> Work task 1
Please copy the salmon project description from the words "Using the novel" through the words "on modern feeds.", swapping "thin slices of liver" for "liver tissue slices".
> Work task 2
According to the salmon project description, which organ synthesizes fatty acids?

> Given passage
--- START ---
Integrating genomics and system biology to improve the capacity for synthesis, transport, and filet deposition of EPA/DHA in salmon
HAVBRUK2 toppforsk, the Research Council of Norway
10 mill NOK
A major challenge for Norwegian aquaculture is to maintain a healthy and high content of very long omega-3 (i.e. EPA/DHA) when the salmon is fed diets containing limited fish oil. This challenge can be met both by optimizing diet and feeding regimes and by breeding for higher capability to synthesize, transport and deposit EPA/DHA in the muscle. In this application we propose to combine these two strategies in a integrative approach that utilize detailed knowledge of the salmon genome together with detailed understanding of the salmon body as a metabolic system that transforms feed into filet.
Using the novel salmon genomic sequence and modern systems biological methods, we will clarify the genotype-by-diet interaction through a combination of feeding experiments, laboratory culture of thin slices of liver (which synthesizes fatty acids), and mathematical analysis and modeling. In particular, gene expression data from experiments can be interpreted in light of the detailed map of the duplicated salmon genome, a detailed map of the biochemical reaction pathways, and mathematical descriptions of how the salmon body functions as a system. In the long term, the project will enable the rapid design of salmon feeds as new feedstuffs become available or prices shift, and targeted selection and breeding of salmon that are healthy to eat and grow well on modern feeds.
--- END ---
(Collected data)
--- START ---
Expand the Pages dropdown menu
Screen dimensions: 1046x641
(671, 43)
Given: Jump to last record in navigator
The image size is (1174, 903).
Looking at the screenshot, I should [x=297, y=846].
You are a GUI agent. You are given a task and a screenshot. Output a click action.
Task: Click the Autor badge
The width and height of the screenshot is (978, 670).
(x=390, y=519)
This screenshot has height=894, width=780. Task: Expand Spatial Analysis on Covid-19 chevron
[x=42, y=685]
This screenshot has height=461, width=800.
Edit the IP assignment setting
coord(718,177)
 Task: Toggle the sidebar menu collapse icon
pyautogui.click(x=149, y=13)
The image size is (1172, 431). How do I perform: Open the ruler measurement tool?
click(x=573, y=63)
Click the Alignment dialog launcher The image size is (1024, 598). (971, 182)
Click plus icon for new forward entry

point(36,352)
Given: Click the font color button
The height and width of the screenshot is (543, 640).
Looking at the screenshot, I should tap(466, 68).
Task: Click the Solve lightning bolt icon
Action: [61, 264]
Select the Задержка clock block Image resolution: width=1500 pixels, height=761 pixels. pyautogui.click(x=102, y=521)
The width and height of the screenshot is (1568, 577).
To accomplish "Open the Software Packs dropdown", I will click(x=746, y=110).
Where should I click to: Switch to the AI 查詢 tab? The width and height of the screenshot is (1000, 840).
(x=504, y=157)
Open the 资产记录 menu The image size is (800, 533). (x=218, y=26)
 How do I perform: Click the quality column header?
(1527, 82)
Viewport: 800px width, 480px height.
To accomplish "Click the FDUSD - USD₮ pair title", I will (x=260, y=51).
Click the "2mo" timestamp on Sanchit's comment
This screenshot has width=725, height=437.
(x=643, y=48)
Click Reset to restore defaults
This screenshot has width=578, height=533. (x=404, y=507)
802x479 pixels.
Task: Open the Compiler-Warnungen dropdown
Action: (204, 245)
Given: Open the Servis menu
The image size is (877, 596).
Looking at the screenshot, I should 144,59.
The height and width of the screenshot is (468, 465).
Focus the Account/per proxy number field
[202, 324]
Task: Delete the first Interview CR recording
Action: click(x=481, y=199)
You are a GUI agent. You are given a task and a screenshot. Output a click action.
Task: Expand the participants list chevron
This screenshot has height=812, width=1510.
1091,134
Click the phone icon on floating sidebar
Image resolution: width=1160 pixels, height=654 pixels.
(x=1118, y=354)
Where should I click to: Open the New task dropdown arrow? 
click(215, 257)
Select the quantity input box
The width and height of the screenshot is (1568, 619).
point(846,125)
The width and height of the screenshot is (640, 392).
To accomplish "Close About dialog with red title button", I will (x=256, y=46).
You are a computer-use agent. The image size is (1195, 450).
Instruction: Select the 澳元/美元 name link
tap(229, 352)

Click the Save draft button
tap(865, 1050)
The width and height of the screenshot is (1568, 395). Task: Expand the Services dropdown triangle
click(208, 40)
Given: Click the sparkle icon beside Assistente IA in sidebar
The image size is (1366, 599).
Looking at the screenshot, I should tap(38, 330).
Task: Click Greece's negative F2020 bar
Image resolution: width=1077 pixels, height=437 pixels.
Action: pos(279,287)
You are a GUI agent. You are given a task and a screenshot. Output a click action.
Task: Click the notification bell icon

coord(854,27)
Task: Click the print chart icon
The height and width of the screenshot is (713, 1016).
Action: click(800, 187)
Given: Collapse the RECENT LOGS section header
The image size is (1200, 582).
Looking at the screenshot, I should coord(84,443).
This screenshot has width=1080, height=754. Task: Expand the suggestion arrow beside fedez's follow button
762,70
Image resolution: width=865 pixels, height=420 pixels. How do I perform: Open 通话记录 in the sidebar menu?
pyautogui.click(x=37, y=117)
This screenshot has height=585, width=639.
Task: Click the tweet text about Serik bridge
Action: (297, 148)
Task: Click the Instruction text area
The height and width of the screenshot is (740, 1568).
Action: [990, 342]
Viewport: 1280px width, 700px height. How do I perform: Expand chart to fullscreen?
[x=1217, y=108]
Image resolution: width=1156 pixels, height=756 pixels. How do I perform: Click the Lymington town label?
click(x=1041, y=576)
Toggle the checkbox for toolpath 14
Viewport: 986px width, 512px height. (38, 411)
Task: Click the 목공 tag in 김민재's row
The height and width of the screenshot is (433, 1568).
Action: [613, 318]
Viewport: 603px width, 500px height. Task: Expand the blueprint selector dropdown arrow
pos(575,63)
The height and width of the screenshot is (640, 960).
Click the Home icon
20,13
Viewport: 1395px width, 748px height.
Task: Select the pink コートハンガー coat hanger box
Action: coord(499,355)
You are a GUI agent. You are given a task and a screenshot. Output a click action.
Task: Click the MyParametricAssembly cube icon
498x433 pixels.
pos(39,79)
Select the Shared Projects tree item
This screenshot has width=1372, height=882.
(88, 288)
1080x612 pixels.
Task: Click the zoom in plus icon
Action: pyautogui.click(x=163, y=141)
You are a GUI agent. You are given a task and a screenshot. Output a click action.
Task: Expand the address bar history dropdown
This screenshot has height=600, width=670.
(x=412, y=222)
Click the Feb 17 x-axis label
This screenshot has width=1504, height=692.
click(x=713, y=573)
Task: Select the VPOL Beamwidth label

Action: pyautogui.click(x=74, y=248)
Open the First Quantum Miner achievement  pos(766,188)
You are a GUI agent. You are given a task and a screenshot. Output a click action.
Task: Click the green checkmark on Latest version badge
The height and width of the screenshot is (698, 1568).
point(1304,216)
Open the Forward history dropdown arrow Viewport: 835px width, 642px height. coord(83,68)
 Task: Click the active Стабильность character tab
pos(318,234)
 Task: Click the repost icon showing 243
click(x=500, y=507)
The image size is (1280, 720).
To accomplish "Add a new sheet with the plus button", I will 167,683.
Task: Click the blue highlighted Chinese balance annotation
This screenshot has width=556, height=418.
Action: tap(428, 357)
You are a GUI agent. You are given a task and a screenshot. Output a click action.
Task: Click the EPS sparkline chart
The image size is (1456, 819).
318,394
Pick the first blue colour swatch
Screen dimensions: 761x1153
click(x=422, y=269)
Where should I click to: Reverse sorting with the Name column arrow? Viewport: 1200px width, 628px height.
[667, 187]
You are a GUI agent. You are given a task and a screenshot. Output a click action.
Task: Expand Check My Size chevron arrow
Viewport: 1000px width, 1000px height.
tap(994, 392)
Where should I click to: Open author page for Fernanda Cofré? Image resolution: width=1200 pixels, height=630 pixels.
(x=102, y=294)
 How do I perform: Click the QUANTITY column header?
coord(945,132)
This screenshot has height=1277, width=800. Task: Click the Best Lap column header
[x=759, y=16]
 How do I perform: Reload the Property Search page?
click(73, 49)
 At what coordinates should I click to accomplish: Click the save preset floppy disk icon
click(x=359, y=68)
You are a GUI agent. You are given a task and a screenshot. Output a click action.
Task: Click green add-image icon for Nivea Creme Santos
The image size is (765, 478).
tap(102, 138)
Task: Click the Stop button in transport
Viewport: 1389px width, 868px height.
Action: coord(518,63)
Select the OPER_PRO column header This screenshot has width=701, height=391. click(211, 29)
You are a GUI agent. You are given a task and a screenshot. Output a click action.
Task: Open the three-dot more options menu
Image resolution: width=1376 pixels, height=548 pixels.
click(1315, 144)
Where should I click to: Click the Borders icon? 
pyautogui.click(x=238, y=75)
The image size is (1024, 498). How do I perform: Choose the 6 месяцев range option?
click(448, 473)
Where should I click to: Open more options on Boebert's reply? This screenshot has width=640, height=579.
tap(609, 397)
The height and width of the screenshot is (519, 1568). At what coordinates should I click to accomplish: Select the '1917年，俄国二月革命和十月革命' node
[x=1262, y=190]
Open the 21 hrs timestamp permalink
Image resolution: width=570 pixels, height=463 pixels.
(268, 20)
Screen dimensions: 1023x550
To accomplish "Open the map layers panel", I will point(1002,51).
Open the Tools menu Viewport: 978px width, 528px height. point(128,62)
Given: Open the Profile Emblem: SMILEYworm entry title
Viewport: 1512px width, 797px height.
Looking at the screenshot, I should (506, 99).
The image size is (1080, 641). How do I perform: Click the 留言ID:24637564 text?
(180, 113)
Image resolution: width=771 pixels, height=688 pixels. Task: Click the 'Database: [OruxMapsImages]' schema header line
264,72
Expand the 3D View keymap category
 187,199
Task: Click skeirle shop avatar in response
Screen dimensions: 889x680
--- END ---
> Worked solution 1
Using the novel salmon genomic sequence and modern systems biological methods, we will clarify the genotype-by-diet interaction through a combination of feeding experiments, laboratory culture of liver tissue slices (which synthesizes fatty acids), and mathematical analysis and modeling. In particular, gene expression data from experiments can be interpreted in light of the detailed map of the duplicated salmon genome, a detailed map of the biochemical reaction pathways, and mathematical descriptions of how the salmon body functions as a system. In the long term, the project will enable the rapid design of salmon feeds as new feedstuffs become available or prices shift, and targeted selection and breeding of salmon that are healthy to eat and grow well on modern feeds.

> Worked solution 2
The liver.